Traduit en plusieurs langues (dont l'anglais), publié dans plus de vingt pays, Jean-Christophe Grangé est un phénomène de l'édition française. Après quatre romans, un film tourné, deux en production, il était grand temps de s'intéresser à cet auteur qui explose littéralement les limites du thriller (mais, contrairement à Dantec, en intégrant des thèmes S-F à sa trame principale et non en les désintégrant). Le Vol des cigognes et Les Rivières pourpres flirtaient ouvertement avec la science-fiction, du moins avec des sujets classiques de la S-F (eugénisme, expérimentations génétiques, dérives scientifiques), Le Concile de pierre s'y jette des deux pieds pour un grand plouf où se mêlent chamanisme sibérien, pouvoirs parapsychologiques, psychanalyse jungienne, hypnose et expériences nucléaires russes ultrasecrètes.
L'histoire commence avec Diane Thiberge, fan de Frankies Goes to Hollywood, championne de boxe shaolin.
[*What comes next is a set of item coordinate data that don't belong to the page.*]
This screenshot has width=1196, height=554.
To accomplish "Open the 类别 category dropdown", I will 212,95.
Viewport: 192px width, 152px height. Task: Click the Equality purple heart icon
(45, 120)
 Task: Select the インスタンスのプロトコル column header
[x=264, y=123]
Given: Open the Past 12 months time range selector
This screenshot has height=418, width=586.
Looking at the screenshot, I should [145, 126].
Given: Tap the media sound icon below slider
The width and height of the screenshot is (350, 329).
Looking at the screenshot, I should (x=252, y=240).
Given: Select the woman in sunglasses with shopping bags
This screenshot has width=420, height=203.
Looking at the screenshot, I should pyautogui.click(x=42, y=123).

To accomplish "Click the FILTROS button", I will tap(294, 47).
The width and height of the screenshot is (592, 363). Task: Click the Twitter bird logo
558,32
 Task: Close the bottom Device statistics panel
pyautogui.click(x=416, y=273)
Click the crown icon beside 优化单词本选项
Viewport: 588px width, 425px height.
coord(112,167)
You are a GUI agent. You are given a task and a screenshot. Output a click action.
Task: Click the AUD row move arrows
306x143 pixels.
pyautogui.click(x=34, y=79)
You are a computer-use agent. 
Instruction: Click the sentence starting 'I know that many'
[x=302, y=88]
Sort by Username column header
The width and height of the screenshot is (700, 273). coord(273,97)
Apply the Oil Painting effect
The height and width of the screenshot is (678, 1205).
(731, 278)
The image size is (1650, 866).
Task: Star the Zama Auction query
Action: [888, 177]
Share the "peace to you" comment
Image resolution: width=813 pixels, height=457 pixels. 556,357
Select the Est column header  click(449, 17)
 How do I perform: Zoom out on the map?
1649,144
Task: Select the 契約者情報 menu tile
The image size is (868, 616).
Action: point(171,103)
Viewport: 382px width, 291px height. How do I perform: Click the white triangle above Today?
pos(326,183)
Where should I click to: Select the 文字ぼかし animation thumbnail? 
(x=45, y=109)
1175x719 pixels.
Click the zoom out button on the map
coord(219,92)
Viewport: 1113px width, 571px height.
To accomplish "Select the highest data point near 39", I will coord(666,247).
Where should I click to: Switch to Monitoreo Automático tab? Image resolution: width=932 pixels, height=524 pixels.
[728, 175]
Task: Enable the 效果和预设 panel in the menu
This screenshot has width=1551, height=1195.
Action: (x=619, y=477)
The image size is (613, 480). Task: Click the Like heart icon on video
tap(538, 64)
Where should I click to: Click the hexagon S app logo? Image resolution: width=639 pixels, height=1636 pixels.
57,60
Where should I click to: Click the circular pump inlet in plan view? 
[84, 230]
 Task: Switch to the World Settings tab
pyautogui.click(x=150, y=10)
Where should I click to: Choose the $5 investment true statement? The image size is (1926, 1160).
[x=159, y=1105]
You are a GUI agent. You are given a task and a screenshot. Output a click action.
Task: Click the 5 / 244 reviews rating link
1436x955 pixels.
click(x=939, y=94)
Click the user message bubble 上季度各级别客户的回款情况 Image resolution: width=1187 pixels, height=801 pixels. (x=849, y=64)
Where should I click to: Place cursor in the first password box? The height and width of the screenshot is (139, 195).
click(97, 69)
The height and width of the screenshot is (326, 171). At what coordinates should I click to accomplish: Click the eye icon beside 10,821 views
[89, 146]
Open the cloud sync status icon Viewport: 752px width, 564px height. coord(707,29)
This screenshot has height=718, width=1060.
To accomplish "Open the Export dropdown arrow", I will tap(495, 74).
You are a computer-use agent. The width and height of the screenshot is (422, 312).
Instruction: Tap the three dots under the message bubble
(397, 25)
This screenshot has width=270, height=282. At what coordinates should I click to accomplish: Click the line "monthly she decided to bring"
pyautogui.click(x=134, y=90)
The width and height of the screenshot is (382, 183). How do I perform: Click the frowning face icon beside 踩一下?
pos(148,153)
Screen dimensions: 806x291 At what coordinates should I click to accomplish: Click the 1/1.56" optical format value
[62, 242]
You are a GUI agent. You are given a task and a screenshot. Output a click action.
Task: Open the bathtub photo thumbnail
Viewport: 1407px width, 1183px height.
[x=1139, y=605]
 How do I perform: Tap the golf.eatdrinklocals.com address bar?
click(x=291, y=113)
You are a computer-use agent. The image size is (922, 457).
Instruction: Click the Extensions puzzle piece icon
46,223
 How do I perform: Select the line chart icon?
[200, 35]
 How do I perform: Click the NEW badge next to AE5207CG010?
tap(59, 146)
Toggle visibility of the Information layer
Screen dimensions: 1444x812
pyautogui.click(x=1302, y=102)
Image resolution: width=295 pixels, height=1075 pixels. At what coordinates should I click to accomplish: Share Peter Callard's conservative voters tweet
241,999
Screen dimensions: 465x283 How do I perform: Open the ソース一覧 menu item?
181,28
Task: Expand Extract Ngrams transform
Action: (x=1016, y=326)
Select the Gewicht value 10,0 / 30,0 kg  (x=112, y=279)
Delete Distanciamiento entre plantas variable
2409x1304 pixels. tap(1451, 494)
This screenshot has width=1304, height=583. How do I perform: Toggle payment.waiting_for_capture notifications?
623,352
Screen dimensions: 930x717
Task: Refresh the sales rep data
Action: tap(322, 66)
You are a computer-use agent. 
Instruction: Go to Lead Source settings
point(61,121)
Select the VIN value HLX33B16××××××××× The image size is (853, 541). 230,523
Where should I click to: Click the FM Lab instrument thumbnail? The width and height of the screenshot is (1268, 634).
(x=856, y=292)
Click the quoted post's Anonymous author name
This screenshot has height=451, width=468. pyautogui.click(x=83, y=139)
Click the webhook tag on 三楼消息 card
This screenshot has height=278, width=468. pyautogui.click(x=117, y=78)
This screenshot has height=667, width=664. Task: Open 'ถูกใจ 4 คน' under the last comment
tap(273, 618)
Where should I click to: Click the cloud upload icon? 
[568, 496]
Elle désire être mère. Parce qu'elle a été victime à l'adolescence d'une agression sauvage qui l'empêche d'avoir tout rapport sexuel avec un homme, ou même d'y penser sans avoir envie de vomir, Diane a choisi la voie de l'adoption. La voilà donc en Thaïlande, au terme de son parcours de « célibattante » (difficile d'adopter quand on vit seul). Là, à la frontière avec le Myanmar (ex-Birmanie), elle récupère un enfant d'un âge indéterminé qui prononce souvent les deux mots « Lu Sian » et qui n'a guère la morphologie asiatique, à l'exception de ses yeux bridés. L'enfant, prénommé Lucien sans autre forme de procès, se révèle craintif, mais attachant. Trois semaines après leur retour en France, Diane et son fils ont un terrible accident de voiture sur le périphérique, à la suite d'une soirée en famille. Lucien est dans un coma profond. Alors que la médecine occidentale baisse les bras, un médecin allemand se propose de soigner l'enfant en utilisant l'acupuncture. Lucien répond positivement au traitement, mais Diane n'aura pas l'occasion de remercier son sauveur germanique ; il a été assassiné d'une façon très étrange. Quelqu'un lui a enfoncé son poing dans les viscères pour lui tordre l'aorte et lui faire littéralement exploser le cœur. Bouleversée par cette nouvelle, Diane se renseigne un peu plus sur Lucien, puis sur les conditions précises de son accident de voiture. Elle découvre alors que l'accident n'en était pas un et que quelqu'un veut tuer son fils adoptif issu d'un peuple — les Tsévens — que l'on disait pourtant exterminé par les Russes durant la guerre froide.
Pour découvrir toute la vérité sur cette affaire, Diane devra se rendre en Mongolie, à la frontière avec la Russie, dans un complexe ultrasecret où a été tenté, sans succès, une expérience de fusion du tritium. Là, l'animal et l'esprit ne font qu'un ; là, tout a commencé et tout s'expliquera. Probablement dans le sang versé.
Malgré quelques passages invraisemblables (attitude non-professionnelle d'un lieutenant de police, survie de l'héroïne face à trois mercenaires surentraînés) et des explications parfois plus tirées par les cheveux qu'un clip des Sex Pistols, ce bouquin se dévore, page après page, chapitre après chapitre. Grangé est un illusionniste, il utilise son écriture efficace, souvent pyrotechnique, pour masquer les lacunes et les petites erreurs logiques de son scénario. Dans les scènes d'action son style épuré (qui doit beaucoup à son expérience de grand reporter) devient d'une précision redoutable. Le Concile de pierre est un thriller pour la plage ou les longues soirées d'hiver, un thriller qui n'a pas le défaut de ses monstrueux concurrents américains dilués à n'en plus finir. Un bon livre pour découvrir l'auteur surdoué des Rivières pourpres.